**OBJECTIVES**
1. In the ray tracing excerpt, what does a discriminant equal to zero indicate?
2. From the listing, extract the lines between the one holding "statue (637, 840)" and the one holding "sullen (101, 1179)", inclusive, copying them verbatim. Omit the pictures.

**TEXT EXCERPT**
↓
Or in ray form: $\text{dot}(\mathbf{A} + t\mathbf{B} - \mathbf{C}, \mathbf{A} + t\mathbf{B} - \mathbf{C}) = R^2$

It looks complicated? Try writing it on paper.

The Math Behind Ray-Sphere Intersection

A ray can be represented as: $\mathbf{P}(t) = \mathbf{A} + t\mathbf{B}$ where:

• $\mathbf{A}$ is the ray origin
• $\mathbf{B}$ is the ray direction
• $t$ is the distance along the ray

When we expand the sphere equation with the ray equation, we get a quadratic equation in the form $at^2 + bt + c = 0$. The discriminant $b^2 - 4ac$ tells us:

• If discriminant $< 0$: no intersection
• If discriminant $= 0$: one intersection (ray is tangent to sphere)
• If discriminant $> 0$: two intersections (ray passes through sphere)

We can create a sphere hit checker: if the ray hits within the sphere's range, it gives a red colour. Otherwise, it will show the background colour as we made in the previous chapter. We can detect the intersection with the sphere by calculating the discriminant value.

Then, we can implement this in the colour function. If it hits, we return the pink colour.

And tada!

Chapter 5: Surface normals and multiple objects

After we can detect the sphere and print the colour out of it, we need to observe the content on the sphere surface. We need to look at the surface normal so we can determine what colour should be there.

The normal of the sphere is in the direction of the hitpoint minus the centre of the sphere. We can find the distance from the normal point and shade it on the sphere.

We changed the hit_sphere function to output the distance of the sphere from the view plane. If the discriminant is less than 0, the scene can print the background colour. But if the ray hits a sphere, the colour function receives the distance and is able to shade the sphere. In my code, I wanted to shade the sphere horizontally, so I shade the colour as the x-axis changes.

Next, we can implement the hit function so objects can be hitable by rays. It can be implemented as an abstract class.

Then, we can use this abstract class in the sphere as an object that is hitable. We can apply the intersection calculation into the sphere function.

Since objects are hitable, we need to make a list of objects so we can check them as the ray traces.

After several implementations on hitablelist, we can create multiple objects in the main function.

Chapter 6: Antialiasing

We can see jaggies along the edges. What we can do is antialiasing. We send rays to the pixel randomly and average the colour of the rays.

As a result, we can see the jaggies are blurred from the random and averaging process.

The diminishing returns problem: I got excited and cranked up the samples to 1000, thinking the image would look much better. Spoiler: it didn't make much visual difference, but the render time went through the roof. This was my first lesson in optimization—sometimes "good enough" really is good enough.
↑
[Rows from a screen grounding dataset]
↓
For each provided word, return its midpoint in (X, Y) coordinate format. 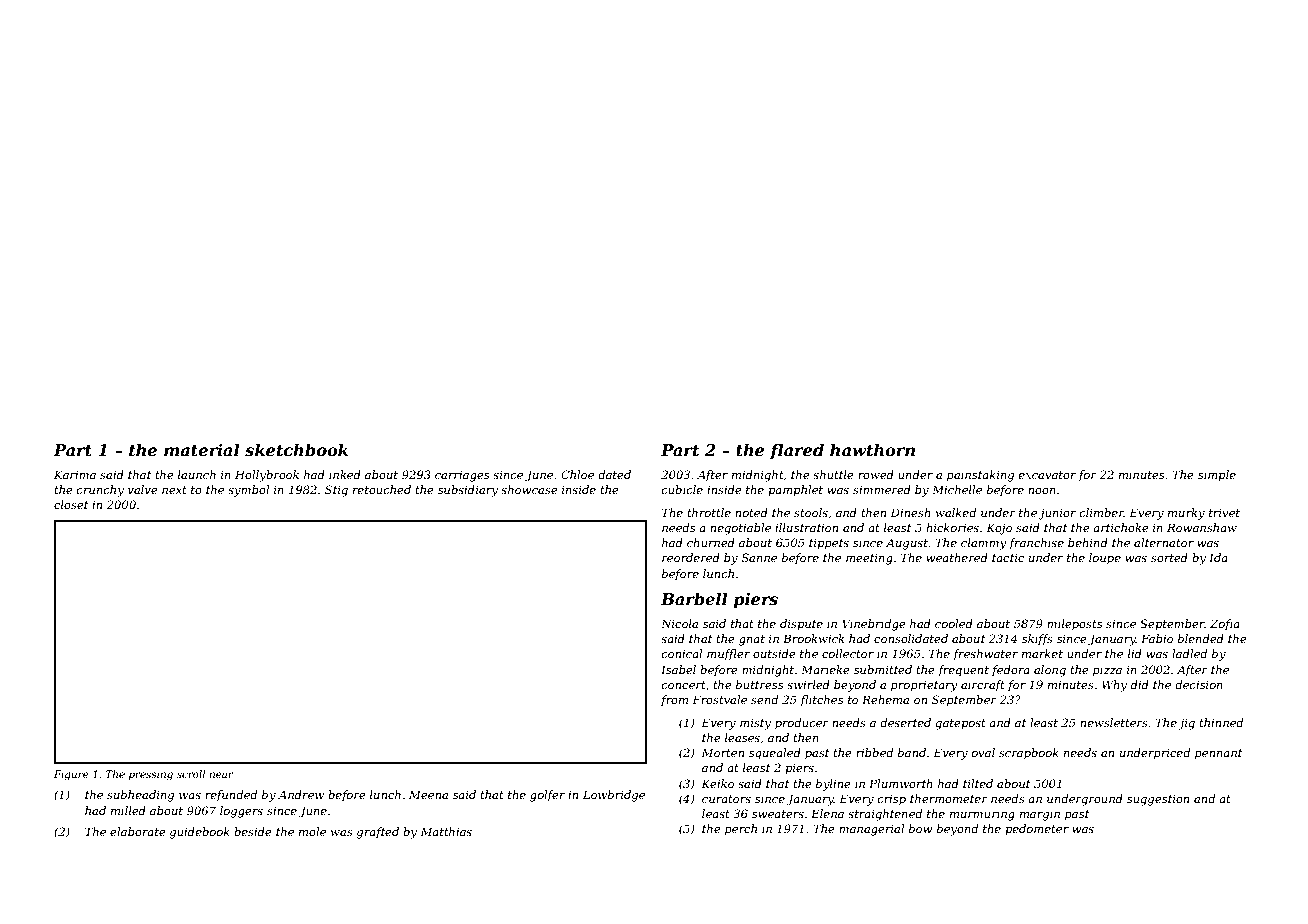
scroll (191, 774)
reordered (691, 557)
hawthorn (872, 449)
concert (683, 685)
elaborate (138, 831)
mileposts (1074, 625)
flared (797, 451)
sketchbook (296, 449)
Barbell (694, 598)
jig (1186, 724)
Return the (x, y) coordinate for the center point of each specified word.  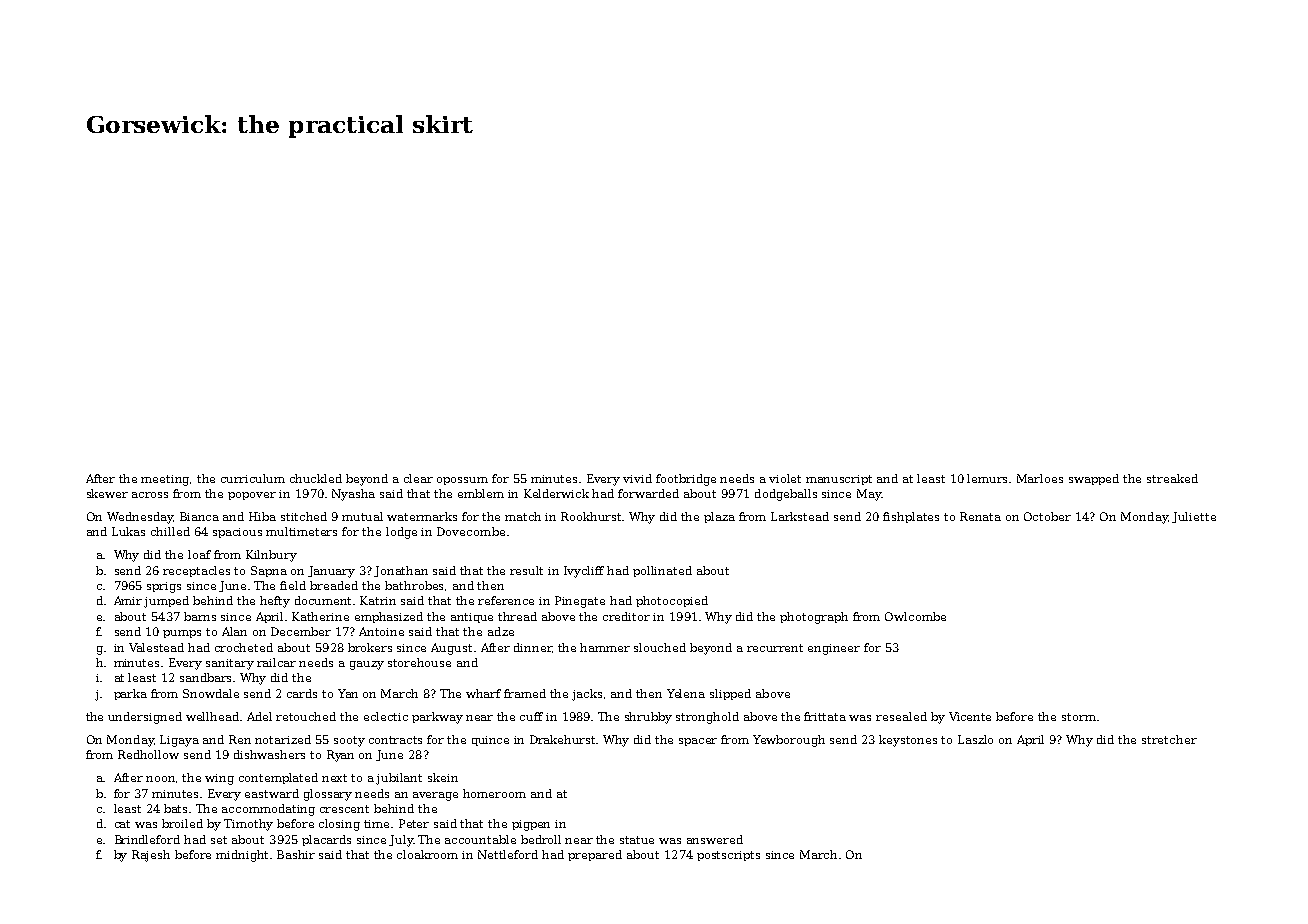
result (526, 570)
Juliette (1194, 517)
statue (637, 840)
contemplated (278, 778)
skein (443, 777)
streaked (1172, 478)
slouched (660, 647)
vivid (637, 478)
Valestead (156, 647)
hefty (275, 602)
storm (1079, 717)
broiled (182, 823)
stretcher (1169, 739)
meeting (166, 480)
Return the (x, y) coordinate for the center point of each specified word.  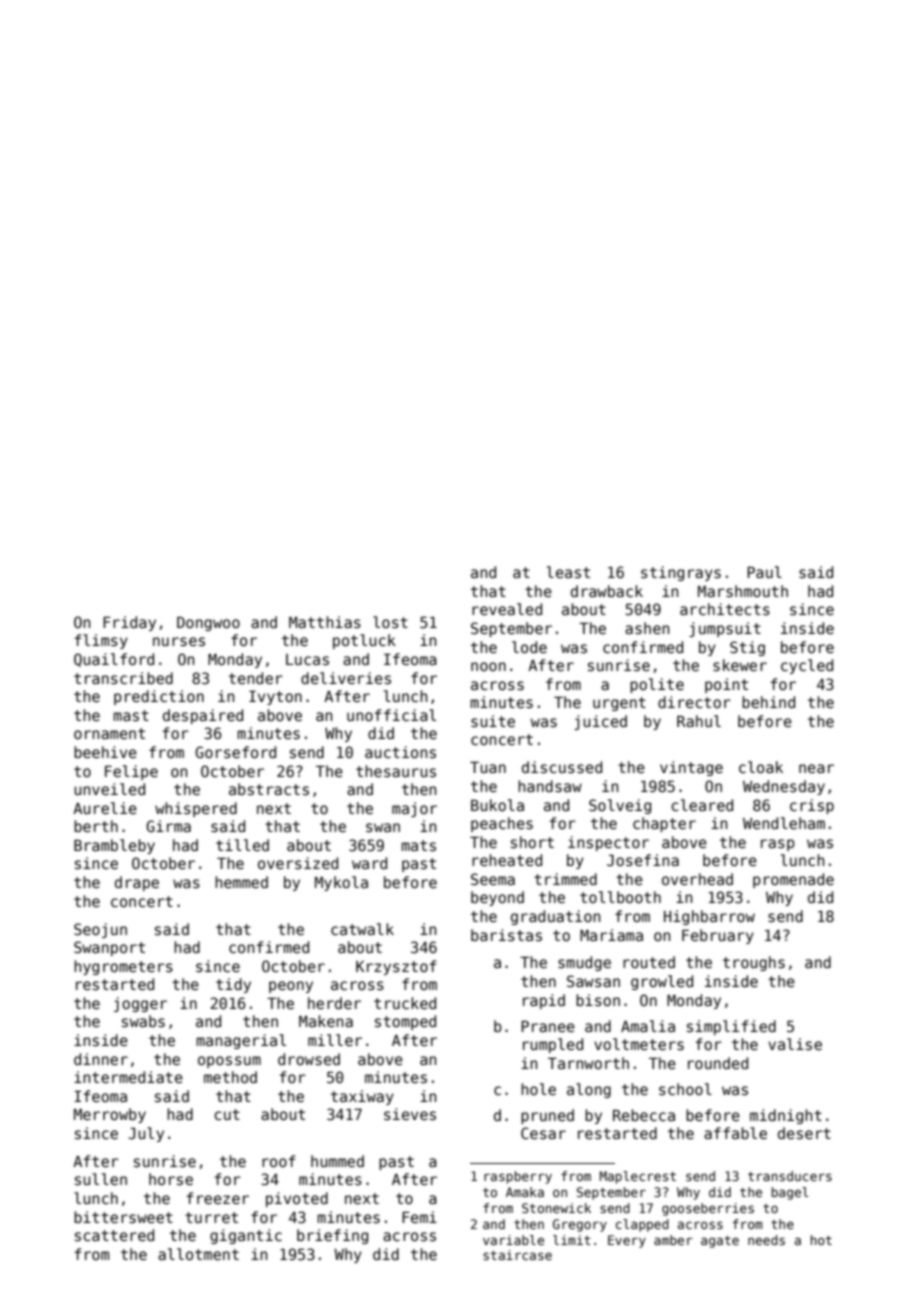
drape (137, 883)
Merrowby (110, 1115)
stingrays (681, 573)
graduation (555, 917)
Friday (129, 623)
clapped (642, 1225)
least (568, 572)
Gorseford (235, 752)
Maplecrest (638, 1177)
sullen (101, 1179)
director (694, 702)
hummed (337, 1161)
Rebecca (644, 1115)
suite (493, 721)
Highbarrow (709, 917)
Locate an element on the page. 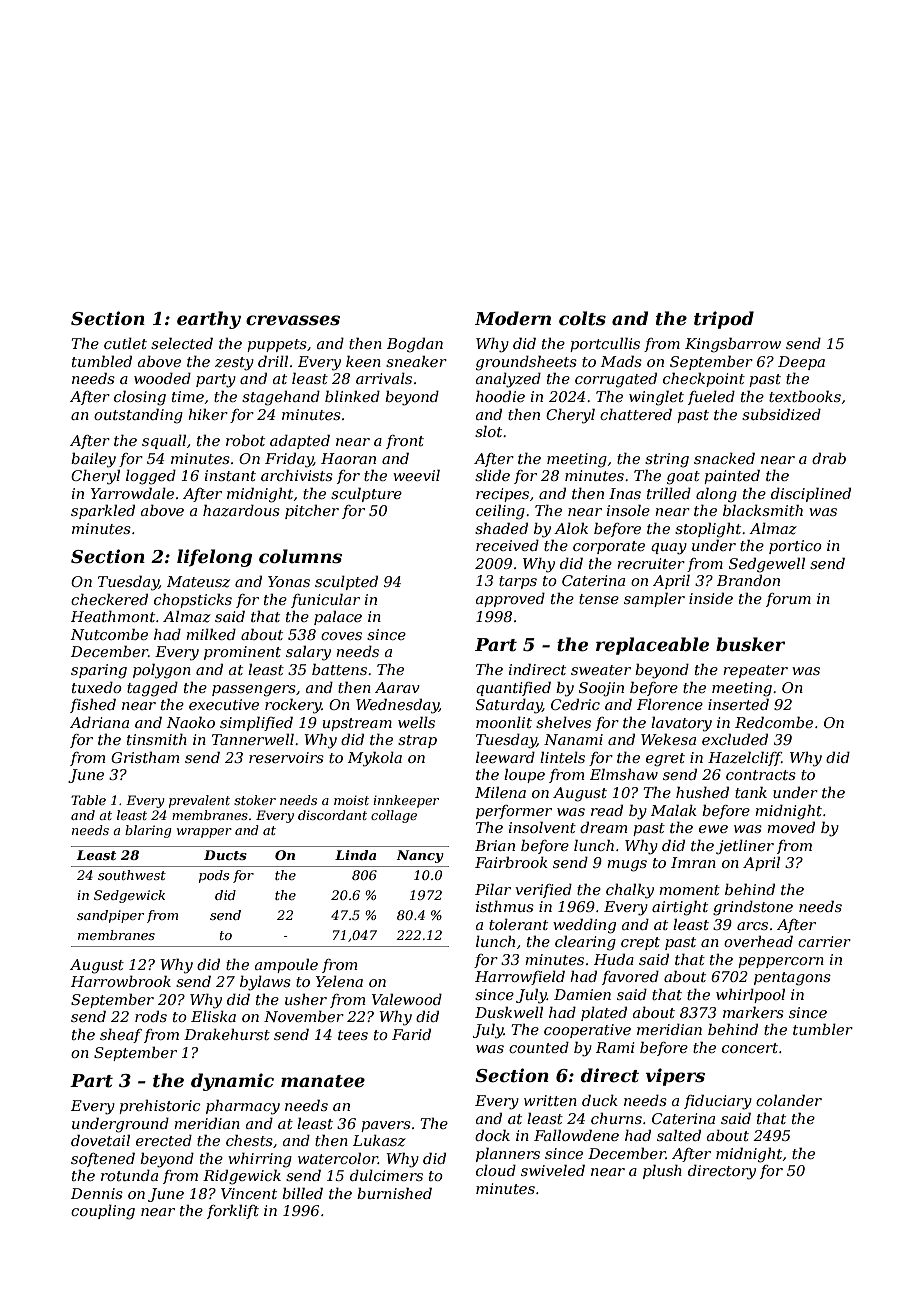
↑
**SOLUTION LIST**
1. One intersection: the ray is tangent to the sphere.

2.
statue (637, 840)
contemplated (278, 778)
skein (443, 777)
streaked (1172, 478)
slouched (660, 647)
vivid (637, 478)
Valestead (156, 647)
hefty (275, 602)
storm (1079, 717)
broiled (182, 823)
stretcher (1169, 739)
meeting (166, 480)
Return the (x, y) coordinate for the center point of each specified word.  
drape (137, 883)
Merrowby (110, 1115)
stingrays (681, 573)
graduation (555, 917)
Friday (129, 623)
clapped (642, 1225)
least (568, 572)
Gorseford (235, 752)
Maplecrest (638, 1177)
sullen (101, 1179)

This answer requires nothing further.